Wood Job は Good Job
2014年12月10日 CATEGORY - 代表ブログ
皆さん、こんにちは。
今回は映画のご紹介です。「Wood Job」という「林業」をテーマにした映画です。
最近では、「検察官」、「労働基準監督官」など映画やドラマのテーマになりにくいだろうと思われていた特殊な職種が取り上げられるようになってきましたが、遂に「林業」かと思ってみたのですが、これがなかなか良かったです。
あらすじは以下の通りです。
「高校卒業後の進路を決めていなかった主人公平野勇気は、卒業式終了後に担任から就職先を決めておいたと言われ、どんな仕事をさせられるのかも分からないまま、三重県の神去村へとやってくる。見渡す限り山が続きケータイの電波も届かない田舎。勇気が就職することになったのは、中村林業株式会社。山仕事に関しては天才的な才能を持つ飯田ヨキの家に居候しながら、ベテラン社員に付いて現場に出た勇気を待っていたのは、広大な山の手入れ。過酷な山仕事に何度も逃げ出そうと試みるもあえなく失敗する。
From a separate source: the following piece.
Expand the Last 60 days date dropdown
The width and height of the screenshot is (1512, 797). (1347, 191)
そんな辛い経験に耐えていく勇気であったが、それらを凌駕する雄大な自然に勇気は次第に魅了されていき、最初は嫌悪感丸出しの村の人々からも少しずつ受け入れられていく。」
日本の林業が危機に瀕していることはいろいろなメディアを通じて都会に住む皆さんもご存知かと思います。外国の安価な木材が大量に入ってくるために、輸送費を考えたとしても日本国内で林業を成立させることが難しくなっているからです。そのため、林業に携わる人材は年々減る一方で、高齢化の一途をたどっています。
実際に、ランゲッジ・ヴィレッジのある富士山周辺でも山林はたくさんありますが、その多くが間伐などの手入れが行われず、ほったらかしの状態にあります。
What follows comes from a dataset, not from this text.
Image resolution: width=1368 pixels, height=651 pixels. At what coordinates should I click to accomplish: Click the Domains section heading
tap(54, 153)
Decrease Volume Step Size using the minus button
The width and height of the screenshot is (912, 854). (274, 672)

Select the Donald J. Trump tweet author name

しかし、そんな中でもキラリと光る林業者はいるものです。実際、私の知り合いの若手社長も品質の良い木材の買い付けに全国を飛び回っています。彼の動きを見ていると林業が構造不況に陥っているとはとても信じられないくらいです。
この映画の中の中村林業株式会社という会社もそのようにキラリと光る会社です。その輝きの源はやはり会社の理念と価値観がしっかりしているということでした。
中村林業株式会社が育てた木材が、木材オークションにおいて一本80万円という高値が付いたことに驚いた平野勇気が社長や飯田ヨキに対して、「こんなに儲かっちゃうんだったら、どんどん切っちゃえばいいじゃないですか!」と調子に乗ると、彼らは次のように言いました。
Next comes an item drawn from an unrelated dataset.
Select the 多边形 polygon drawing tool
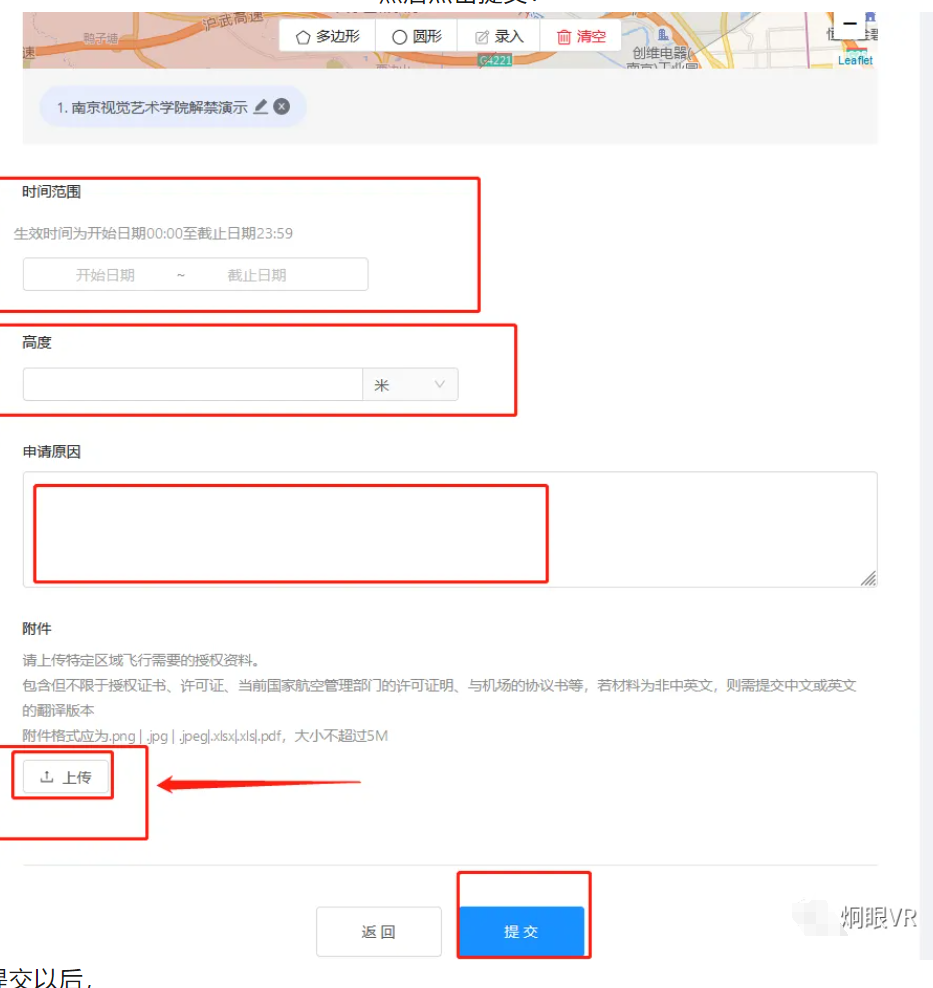 point(327,36)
「お前は馬鹿か!自分たち世代だけがいい思いしてどうするんだ。子や孫、そしてその次の世代にまでつなぐためには、大切に山を育てなければならないんだ。丁寧に間伐し、枝落としもしっかりやっていかなければならないんだ。」
彼らは、50年、100年のサイクルでも資源管理をしっかりと考え、自制しながらビジネスを行っています。特に、105年前、ひい祖父さんの時代に植えた木を切り倒す時の彼らの真摯な態度が印象的でした。そのシーンを見ると、現代経済社会の在り方に疑問を持たざるを得ません。
現在のエネルギー問題に至っては、何億年もかけて自然が作り出した化石燃料を、たったの100年ちょっとで使い果たそうとしているわけですから。
そういう意味で、Wood Job(林業)は現代社会における稀有な Good Jobだと思います。
サステイナブル・ディベロップメント(持続可能な発展)は大人としての人間の最低限のマナーなのではないかと思い知らされた映画でした。